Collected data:
__________
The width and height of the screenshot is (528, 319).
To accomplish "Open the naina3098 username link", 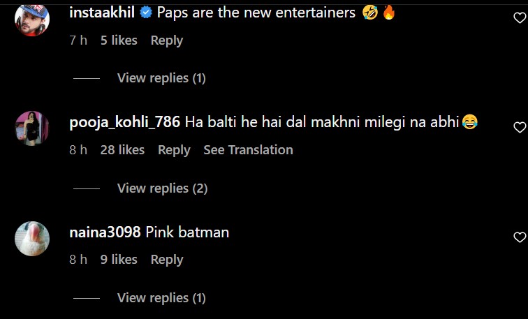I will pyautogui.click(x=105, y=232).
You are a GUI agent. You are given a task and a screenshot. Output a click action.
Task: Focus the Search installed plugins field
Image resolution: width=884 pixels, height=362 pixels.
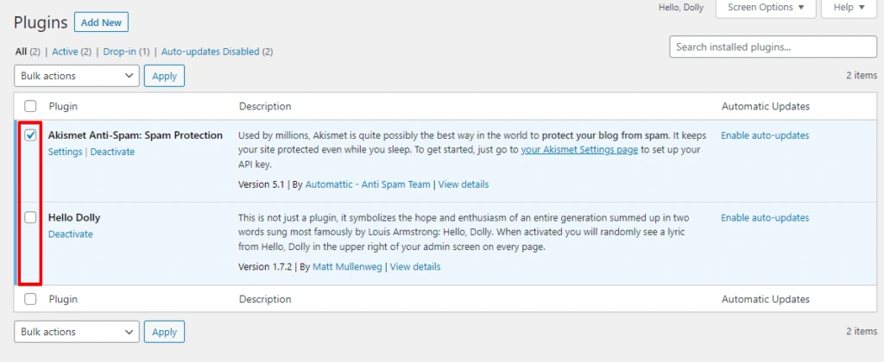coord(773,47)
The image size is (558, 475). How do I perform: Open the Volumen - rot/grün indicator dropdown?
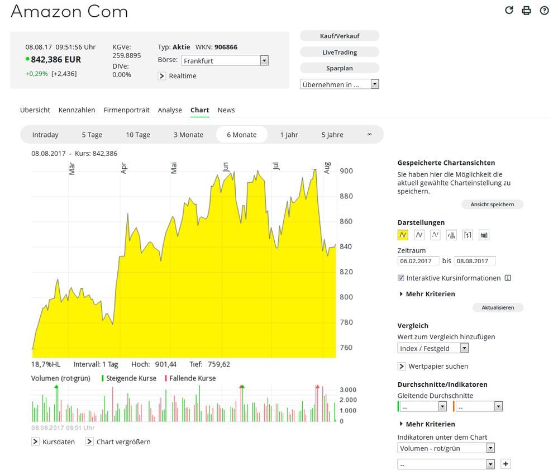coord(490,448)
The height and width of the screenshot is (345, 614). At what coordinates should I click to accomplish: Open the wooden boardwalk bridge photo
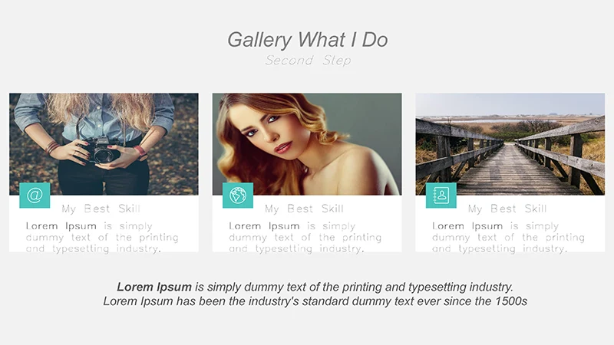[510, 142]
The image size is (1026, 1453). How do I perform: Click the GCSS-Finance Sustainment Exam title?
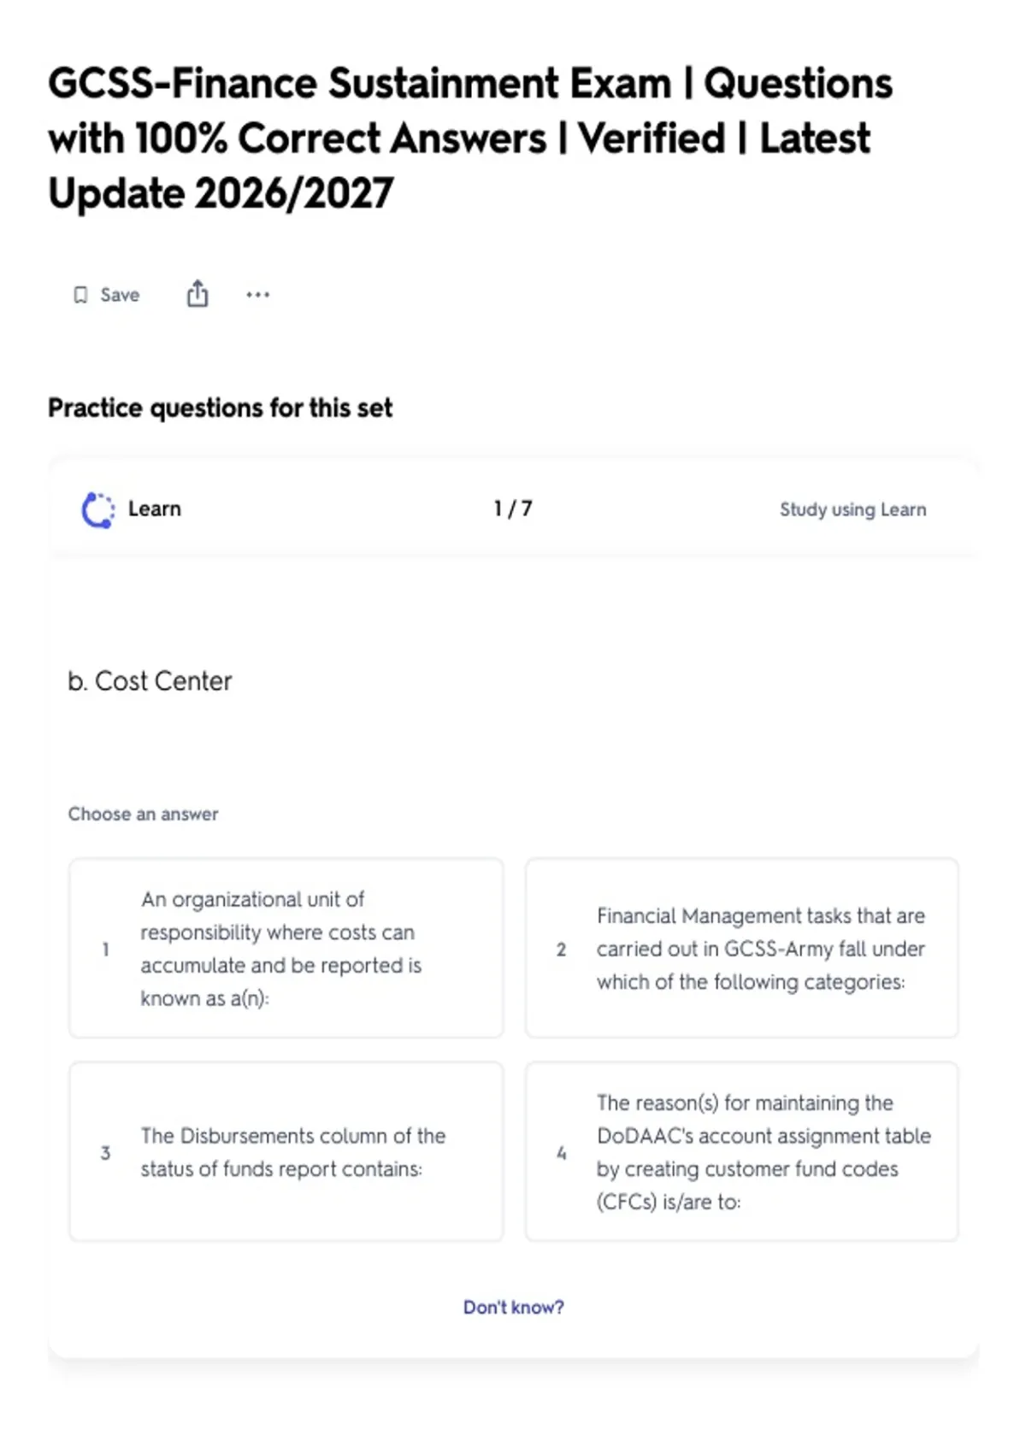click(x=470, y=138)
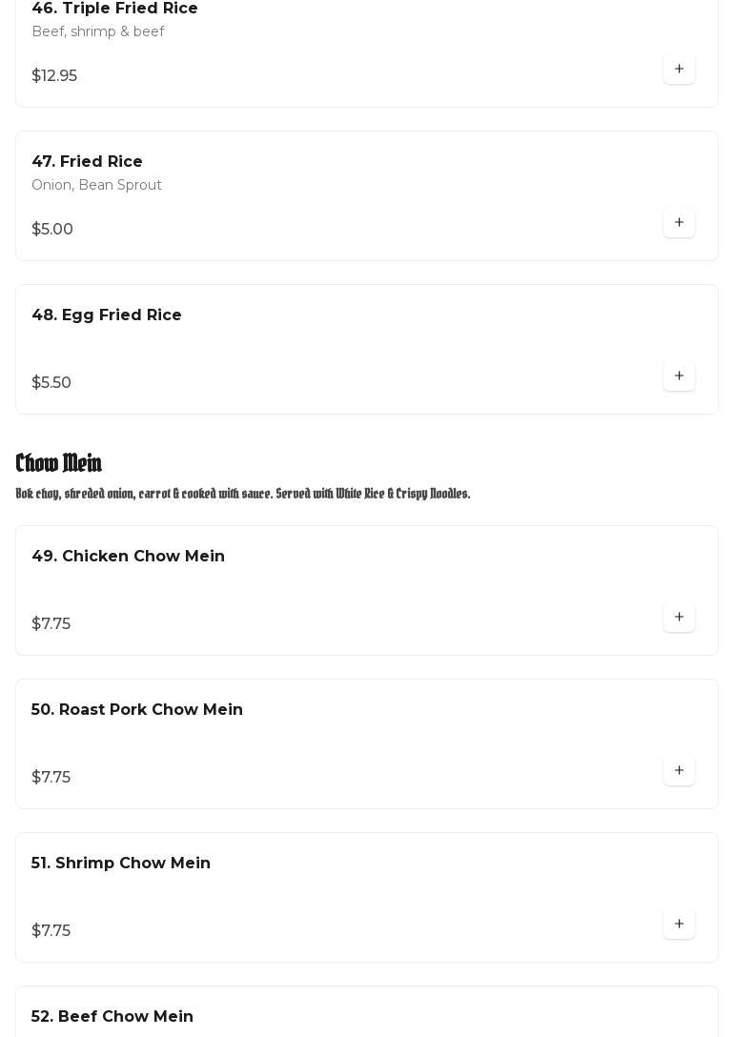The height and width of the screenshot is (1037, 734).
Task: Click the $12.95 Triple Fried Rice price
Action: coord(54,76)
__________
Nothing but the lines from the one containing "You are a GUI" through the final line of the entries above should be given again, each exactly as written; omit the pictures.

You are a GUI agent. You are given a task and a screenshot. Output a click action.
Task: Focus the Search installed plugins field
Image resolution: width=884 pixels, height=362 pixels.
coord(773,47)
The image size is (558, 475). How do I perform: Open the Volumen - rot/grün indicator dropdown?
coord(490,448)
The height and width of the screenshot is (345, 614). At what coordinates should I click to accomplish: Open the wooden boardwalk bridge photo
[510, 142]
The image size is (1026, 1453). How do I perform: Click the GCSS-Finance Sustainment Exam title?
click(x=470, y=138)
The height and width of the screenshot is (1037, 734).
Task: Click the $12.95 Triple Fried Rice price
Action: coord(54,76)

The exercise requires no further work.